■ **Exercise goal**:
Look through the data below for the line with "Where should I click to: Click the 露帕(10等初始號)" and the line with "Open VM Throughput", then output those two and all lines in between, exactly as written.
[Source records]
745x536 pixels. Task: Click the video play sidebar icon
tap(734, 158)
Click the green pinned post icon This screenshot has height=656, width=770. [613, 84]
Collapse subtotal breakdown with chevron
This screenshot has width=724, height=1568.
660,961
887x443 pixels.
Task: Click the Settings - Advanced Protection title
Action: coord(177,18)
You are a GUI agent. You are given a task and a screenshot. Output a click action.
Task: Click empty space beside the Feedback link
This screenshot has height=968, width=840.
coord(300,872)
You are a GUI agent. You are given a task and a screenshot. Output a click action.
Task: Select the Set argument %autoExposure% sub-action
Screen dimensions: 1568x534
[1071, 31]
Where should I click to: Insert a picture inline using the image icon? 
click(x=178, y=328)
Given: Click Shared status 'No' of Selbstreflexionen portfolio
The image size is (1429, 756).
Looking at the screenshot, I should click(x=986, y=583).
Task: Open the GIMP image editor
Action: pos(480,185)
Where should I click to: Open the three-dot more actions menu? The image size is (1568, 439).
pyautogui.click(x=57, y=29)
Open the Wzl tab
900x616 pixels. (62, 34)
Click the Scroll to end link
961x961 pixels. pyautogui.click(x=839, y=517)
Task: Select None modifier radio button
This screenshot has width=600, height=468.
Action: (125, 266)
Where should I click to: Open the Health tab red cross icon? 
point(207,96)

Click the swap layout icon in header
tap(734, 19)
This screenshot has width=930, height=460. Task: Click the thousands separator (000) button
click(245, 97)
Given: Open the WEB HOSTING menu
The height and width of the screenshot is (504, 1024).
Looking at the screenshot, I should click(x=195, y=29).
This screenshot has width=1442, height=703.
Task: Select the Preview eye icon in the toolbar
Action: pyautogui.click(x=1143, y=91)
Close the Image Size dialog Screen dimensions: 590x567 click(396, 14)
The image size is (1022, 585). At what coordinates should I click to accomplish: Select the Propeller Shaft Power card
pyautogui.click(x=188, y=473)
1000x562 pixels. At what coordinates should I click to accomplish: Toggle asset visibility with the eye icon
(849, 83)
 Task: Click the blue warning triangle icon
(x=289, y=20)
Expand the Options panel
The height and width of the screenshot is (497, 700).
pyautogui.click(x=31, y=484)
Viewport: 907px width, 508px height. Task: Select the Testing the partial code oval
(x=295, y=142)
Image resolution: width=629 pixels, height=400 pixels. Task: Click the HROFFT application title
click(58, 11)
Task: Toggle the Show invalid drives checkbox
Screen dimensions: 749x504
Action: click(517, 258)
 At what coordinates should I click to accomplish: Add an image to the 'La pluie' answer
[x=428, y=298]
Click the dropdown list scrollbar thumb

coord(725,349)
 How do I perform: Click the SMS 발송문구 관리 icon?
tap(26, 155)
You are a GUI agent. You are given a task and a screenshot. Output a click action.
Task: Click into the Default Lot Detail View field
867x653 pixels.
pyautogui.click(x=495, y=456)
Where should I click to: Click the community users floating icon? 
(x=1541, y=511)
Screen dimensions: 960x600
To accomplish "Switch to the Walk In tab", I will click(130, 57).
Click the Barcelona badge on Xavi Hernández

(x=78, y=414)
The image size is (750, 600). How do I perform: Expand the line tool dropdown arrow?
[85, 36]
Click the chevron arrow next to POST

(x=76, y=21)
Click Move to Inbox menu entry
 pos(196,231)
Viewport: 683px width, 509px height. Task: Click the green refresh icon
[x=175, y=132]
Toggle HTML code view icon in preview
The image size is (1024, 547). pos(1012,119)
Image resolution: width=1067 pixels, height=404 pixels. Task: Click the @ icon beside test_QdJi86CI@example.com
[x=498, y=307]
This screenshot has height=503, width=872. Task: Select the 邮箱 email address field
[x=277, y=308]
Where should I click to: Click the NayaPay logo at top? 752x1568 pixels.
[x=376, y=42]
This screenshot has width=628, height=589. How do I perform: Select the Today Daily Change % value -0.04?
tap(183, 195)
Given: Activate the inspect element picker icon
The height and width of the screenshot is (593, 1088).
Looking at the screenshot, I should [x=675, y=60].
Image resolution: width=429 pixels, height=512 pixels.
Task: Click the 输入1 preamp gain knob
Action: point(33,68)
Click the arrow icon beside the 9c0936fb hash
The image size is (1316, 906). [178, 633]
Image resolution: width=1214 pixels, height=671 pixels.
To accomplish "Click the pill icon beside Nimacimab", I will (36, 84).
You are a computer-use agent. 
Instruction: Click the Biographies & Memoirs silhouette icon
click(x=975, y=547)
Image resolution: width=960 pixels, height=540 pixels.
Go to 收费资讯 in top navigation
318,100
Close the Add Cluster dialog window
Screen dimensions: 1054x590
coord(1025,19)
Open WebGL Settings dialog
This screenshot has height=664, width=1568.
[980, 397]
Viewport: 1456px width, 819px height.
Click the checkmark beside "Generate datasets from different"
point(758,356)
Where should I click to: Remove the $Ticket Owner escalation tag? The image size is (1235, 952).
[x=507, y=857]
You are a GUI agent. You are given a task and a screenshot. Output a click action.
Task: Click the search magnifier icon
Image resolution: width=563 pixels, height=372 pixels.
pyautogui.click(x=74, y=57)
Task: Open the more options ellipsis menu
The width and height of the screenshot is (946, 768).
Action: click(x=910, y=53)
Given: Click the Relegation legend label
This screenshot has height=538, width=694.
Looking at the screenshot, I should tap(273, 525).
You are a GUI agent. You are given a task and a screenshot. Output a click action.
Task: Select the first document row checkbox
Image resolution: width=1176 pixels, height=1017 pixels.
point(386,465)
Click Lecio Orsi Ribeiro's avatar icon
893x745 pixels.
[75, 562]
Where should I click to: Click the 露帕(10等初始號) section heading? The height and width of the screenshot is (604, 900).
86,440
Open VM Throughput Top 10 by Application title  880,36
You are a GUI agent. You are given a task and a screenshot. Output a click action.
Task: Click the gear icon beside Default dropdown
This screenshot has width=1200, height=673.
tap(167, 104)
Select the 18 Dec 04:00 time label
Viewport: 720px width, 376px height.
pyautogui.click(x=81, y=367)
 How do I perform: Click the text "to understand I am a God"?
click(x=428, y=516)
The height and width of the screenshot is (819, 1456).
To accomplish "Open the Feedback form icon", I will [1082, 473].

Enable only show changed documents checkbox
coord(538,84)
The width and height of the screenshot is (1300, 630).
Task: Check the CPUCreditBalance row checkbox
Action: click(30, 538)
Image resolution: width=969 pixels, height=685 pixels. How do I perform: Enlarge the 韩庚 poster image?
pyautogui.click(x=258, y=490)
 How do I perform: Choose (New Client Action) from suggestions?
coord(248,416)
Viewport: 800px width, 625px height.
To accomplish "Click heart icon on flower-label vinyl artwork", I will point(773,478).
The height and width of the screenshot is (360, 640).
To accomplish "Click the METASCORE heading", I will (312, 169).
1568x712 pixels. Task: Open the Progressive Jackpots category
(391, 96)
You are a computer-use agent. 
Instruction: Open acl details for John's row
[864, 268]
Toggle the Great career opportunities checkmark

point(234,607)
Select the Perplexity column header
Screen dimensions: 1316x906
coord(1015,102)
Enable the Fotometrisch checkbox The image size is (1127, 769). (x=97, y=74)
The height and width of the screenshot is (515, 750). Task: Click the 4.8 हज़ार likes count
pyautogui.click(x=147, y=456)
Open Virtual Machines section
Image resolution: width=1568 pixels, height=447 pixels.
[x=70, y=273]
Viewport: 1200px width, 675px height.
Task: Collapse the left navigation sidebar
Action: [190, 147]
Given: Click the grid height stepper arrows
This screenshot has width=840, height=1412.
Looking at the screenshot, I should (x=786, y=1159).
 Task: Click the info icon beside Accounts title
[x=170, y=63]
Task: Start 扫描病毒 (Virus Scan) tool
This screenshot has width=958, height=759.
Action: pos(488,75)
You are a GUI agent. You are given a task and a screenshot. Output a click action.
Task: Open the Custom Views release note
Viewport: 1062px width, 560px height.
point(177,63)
[/Source records]
■ **Solution to the exercise**:
Where should I click to: Click the 露帕(10等初始號) section heading? The height and width of the screenshot is (604, 900).
86,440
Open VM Throughput Top 10 by Application title  880,36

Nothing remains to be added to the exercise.